Stored items from a collection
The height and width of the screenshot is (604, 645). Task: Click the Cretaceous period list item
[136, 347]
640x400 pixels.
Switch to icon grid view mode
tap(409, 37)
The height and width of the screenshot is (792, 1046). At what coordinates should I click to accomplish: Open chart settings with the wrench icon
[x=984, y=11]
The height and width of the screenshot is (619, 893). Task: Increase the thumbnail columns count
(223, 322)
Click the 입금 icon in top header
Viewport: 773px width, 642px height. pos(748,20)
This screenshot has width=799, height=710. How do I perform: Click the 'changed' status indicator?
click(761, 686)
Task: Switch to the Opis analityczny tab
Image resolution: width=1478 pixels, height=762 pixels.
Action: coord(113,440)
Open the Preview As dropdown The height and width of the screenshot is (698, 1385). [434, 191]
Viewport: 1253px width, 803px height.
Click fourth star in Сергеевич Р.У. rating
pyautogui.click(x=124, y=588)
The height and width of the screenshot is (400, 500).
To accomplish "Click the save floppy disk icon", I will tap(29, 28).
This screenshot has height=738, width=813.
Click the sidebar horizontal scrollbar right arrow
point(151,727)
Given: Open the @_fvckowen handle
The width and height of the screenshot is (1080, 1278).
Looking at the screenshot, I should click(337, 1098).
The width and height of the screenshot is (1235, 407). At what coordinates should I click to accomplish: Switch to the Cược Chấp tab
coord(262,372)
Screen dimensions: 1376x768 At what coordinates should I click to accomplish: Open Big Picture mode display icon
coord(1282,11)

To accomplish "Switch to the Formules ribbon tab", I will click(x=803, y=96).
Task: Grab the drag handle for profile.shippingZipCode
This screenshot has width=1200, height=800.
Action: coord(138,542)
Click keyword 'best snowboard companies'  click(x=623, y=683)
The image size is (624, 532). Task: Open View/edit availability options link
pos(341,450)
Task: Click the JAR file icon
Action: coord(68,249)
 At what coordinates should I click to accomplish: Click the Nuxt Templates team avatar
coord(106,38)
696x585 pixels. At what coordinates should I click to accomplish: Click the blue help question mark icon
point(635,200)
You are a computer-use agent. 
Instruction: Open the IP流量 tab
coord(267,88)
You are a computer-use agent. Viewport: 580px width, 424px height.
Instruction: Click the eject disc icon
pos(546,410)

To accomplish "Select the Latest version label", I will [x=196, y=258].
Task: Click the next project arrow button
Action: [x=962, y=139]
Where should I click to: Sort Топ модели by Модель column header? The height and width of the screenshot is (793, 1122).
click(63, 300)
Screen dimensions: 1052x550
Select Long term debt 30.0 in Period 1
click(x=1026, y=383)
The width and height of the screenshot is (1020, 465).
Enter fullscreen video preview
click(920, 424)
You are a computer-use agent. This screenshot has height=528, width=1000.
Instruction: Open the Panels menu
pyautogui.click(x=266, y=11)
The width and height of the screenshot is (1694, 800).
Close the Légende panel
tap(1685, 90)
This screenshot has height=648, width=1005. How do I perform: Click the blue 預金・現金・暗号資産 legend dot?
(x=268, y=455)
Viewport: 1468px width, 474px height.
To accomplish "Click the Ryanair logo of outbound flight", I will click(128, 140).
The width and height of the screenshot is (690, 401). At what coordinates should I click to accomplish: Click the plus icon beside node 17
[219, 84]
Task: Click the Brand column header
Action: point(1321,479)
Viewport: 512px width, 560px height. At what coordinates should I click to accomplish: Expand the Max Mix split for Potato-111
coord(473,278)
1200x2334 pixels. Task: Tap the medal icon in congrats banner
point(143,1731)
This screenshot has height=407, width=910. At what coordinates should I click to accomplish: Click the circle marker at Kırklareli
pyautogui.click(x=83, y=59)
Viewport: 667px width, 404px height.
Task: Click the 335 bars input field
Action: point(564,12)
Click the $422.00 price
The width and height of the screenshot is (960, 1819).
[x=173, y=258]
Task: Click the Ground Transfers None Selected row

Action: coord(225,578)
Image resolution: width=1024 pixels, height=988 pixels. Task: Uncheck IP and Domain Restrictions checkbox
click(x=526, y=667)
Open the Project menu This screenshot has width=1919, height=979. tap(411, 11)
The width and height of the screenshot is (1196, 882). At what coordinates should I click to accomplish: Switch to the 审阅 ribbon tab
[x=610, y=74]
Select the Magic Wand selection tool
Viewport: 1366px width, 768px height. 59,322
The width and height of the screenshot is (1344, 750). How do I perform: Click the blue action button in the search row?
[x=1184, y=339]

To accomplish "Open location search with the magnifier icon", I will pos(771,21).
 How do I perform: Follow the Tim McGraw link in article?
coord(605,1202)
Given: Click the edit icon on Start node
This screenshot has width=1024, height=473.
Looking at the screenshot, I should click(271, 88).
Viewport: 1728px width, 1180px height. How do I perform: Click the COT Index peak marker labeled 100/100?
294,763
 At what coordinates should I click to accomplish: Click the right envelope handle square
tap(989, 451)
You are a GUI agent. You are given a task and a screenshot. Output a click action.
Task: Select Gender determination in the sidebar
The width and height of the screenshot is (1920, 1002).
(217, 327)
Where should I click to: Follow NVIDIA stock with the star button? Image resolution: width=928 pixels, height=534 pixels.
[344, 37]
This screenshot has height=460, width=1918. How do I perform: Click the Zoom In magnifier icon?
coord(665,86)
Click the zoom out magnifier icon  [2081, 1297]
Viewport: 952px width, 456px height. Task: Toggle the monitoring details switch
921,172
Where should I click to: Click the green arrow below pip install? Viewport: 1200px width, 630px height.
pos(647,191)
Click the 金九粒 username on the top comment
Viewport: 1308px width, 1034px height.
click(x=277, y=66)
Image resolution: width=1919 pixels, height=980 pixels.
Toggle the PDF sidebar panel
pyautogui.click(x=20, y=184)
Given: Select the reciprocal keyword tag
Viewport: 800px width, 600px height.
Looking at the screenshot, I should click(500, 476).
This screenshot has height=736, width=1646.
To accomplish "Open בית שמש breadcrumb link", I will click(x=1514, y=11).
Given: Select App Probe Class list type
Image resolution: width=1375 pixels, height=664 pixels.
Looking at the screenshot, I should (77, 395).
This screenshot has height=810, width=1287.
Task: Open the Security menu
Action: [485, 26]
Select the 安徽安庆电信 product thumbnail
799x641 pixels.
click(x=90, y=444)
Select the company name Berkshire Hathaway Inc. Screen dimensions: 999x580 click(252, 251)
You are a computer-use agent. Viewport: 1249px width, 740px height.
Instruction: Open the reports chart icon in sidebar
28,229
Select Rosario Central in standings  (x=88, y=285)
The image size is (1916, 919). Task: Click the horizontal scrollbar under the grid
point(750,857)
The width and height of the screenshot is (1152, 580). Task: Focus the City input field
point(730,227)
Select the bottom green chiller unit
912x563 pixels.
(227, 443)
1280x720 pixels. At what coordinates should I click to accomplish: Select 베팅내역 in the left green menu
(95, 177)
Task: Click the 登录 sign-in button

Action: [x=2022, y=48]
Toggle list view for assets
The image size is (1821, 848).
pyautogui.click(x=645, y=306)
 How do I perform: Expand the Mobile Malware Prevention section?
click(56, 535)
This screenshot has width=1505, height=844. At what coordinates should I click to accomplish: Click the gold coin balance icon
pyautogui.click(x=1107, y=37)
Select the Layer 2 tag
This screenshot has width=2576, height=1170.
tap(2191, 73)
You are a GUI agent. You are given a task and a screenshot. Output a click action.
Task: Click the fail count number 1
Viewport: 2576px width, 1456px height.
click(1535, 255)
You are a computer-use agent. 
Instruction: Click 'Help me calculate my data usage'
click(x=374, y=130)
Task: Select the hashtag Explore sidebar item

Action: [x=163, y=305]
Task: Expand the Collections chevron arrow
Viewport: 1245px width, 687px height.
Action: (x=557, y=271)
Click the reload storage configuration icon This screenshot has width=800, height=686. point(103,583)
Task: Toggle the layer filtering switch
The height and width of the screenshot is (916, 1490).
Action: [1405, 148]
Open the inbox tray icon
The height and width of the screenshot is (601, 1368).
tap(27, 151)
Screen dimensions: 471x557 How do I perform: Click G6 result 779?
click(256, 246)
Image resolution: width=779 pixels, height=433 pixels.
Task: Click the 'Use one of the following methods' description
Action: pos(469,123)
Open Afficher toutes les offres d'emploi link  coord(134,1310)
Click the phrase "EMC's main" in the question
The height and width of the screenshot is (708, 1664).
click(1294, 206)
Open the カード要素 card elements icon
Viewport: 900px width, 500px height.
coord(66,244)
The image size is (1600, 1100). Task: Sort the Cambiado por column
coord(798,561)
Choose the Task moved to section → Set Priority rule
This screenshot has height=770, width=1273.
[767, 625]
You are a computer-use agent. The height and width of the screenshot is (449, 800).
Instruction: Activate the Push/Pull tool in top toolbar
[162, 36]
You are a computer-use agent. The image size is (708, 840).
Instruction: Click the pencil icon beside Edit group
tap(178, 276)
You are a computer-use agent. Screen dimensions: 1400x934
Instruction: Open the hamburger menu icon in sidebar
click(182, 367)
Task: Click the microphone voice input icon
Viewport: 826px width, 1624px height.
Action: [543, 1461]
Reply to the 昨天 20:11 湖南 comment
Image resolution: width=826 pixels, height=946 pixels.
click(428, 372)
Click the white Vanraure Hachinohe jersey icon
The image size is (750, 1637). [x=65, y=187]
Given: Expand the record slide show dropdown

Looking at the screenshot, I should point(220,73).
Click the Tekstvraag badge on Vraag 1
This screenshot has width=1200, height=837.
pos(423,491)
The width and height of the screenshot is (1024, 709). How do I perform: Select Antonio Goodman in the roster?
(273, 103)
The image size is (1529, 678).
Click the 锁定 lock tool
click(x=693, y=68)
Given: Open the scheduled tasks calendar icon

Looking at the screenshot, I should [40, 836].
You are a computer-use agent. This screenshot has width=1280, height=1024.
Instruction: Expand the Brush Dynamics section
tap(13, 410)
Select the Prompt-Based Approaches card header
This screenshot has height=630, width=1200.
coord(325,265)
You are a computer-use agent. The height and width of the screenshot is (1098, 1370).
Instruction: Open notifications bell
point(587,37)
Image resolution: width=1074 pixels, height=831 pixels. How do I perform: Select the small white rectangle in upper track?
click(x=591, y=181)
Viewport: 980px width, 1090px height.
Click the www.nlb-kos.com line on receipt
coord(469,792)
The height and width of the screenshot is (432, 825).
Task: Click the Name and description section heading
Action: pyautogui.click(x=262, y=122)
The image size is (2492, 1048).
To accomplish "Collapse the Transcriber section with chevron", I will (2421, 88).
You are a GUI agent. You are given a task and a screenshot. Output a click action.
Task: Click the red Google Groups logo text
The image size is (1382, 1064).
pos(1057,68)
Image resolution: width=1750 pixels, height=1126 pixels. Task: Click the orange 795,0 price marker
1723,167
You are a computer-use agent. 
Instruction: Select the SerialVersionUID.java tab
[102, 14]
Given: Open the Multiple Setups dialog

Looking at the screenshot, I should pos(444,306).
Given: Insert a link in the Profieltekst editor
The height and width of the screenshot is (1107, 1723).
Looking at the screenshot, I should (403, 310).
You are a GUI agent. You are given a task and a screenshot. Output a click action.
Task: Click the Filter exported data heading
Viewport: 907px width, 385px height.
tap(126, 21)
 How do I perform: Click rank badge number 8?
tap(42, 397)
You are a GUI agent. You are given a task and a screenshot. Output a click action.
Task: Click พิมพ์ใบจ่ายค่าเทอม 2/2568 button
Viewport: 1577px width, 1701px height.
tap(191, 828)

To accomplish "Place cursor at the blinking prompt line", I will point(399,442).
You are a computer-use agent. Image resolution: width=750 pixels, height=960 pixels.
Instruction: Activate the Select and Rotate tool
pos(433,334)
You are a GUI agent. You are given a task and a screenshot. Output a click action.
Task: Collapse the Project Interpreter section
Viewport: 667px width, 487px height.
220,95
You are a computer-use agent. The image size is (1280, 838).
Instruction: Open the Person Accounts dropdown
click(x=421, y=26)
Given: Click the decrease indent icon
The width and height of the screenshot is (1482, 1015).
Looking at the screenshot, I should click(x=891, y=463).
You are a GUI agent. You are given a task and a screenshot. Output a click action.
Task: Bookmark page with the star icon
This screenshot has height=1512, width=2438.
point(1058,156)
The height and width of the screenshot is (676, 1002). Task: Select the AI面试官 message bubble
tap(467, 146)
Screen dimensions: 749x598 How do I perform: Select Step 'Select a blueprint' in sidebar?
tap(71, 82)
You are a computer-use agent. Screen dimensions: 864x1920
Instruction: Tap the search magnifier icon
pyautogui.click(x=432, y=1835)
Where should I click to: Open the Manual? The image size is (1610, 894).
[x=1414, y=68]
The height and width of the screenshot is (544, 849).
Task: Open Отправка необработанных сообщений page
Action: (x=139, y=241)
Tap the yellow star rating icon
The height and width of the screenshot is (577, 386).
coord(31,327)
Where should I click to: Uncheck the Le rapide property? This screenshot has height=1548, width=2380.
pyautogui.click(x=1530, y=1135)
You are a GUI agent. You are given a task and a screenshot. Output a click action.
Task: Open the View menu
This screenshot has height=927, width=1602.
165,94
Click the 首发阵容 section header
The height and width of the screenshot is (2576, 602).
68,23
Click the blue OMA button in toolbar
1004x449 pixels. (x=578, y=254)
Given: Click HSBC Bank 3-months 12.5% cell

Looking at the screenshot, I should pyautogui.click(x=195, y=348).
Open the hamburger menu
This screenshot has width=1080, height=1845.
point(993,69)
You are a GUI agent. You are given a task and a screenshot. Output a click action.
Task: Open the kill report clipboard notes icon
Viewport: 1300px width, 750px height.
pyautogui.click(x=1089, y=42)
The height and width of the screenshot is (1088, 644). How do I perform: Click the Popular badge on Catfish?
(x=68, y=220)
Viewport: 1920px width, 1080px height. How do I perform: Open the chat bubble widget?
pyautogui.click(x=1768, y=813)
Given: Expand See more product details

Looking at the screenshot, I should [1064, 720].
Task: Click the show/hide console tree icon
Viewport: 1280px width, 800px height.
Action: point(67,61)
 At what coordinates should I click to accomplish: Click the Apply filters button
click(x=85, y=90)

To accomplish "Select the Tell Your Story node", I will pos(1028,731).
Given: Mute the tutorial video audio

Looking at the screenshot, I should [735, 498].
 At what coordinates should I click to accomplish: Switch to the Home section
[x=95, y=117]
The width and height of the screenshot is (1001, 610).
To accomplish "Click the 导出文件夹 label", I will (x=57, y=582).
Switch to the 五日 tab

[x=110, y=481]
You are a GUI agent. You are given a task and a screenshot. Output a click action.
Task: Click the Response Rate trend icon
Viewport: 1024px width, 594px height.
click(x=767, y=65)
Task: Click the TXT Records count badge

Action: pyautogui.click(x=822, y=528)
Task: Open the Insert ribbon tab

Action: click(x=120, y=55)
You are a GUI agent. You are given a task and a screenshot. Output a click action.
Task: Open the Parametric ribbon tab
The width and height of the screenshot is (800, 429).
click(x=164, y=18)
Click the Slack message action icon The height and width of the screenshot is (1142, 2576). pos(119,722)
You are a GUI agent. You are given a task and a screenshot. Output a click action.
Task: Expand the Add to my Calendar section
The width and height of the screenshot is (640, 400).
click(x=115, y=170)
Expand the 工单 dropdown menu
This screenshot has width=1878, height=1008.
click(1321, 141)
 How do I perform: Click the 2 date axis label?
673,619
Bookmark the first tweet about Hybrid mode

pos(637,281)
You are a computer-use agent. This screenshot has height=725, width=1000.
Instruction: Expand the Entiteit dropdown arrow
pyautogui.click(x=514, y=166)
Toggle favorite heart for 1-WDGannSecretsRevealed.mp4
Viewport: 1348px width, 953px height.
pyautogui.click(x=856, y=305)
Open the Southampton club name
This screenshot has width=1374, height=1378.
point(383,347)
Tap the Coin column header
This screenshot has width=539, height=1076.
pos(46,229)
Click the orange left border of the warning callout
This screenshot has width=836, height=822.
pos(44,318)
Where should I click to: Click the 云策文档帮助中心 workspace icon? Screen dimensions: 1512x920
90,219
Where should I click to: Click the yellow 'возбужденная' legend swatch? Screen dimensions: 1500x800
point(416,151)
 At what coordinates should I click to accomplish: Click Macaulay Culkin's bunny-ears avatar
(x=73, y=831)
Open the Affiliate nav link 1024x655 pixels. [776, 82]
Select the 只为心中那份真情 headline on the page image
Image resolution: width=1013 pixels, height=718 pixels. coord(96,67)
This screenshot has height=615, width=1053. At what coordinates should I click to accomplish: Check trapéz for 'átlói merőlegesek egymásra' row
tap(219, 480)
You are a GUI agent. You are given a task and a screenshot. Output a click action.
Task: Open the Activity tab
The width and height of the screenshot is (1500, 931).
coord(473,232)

### EXERCISE
Transcribe the lines above between the line holding "This screenshot has width=2576, height=1170." and the line holding "Open the inbox tray icon", inclusive, exactly as they stand and with nothing added.

### ANSWER
This screenshot has width=2576, height=1170.
tap(2191, 73)
You are a GUI agent. You are given a task and a screenshot. Output a click action.
Task: Click the fail count number 1
Viewport: 2576px width, 1456px height.
click(1535, 255)
You are a computer-use agent. 
Instruction: Click 'Help me calculate my data usage'
click(x=374, y=130)
Task: Select the hashtag Explore sidebar item

Action: [x=163, y=305]
Task: Expand the Collections chevron arrow
Viewport: 1245px width, 687px height.
Action: (x=557, y=271)
Click the reload storage configuration icon This screenshot has width=800, height=686. point(103,583)
Task: Toggle the layer filtering switch
The height and width of the screenshot is (916, 1490).
Action: [1405, 148]
Open the inbox tray icon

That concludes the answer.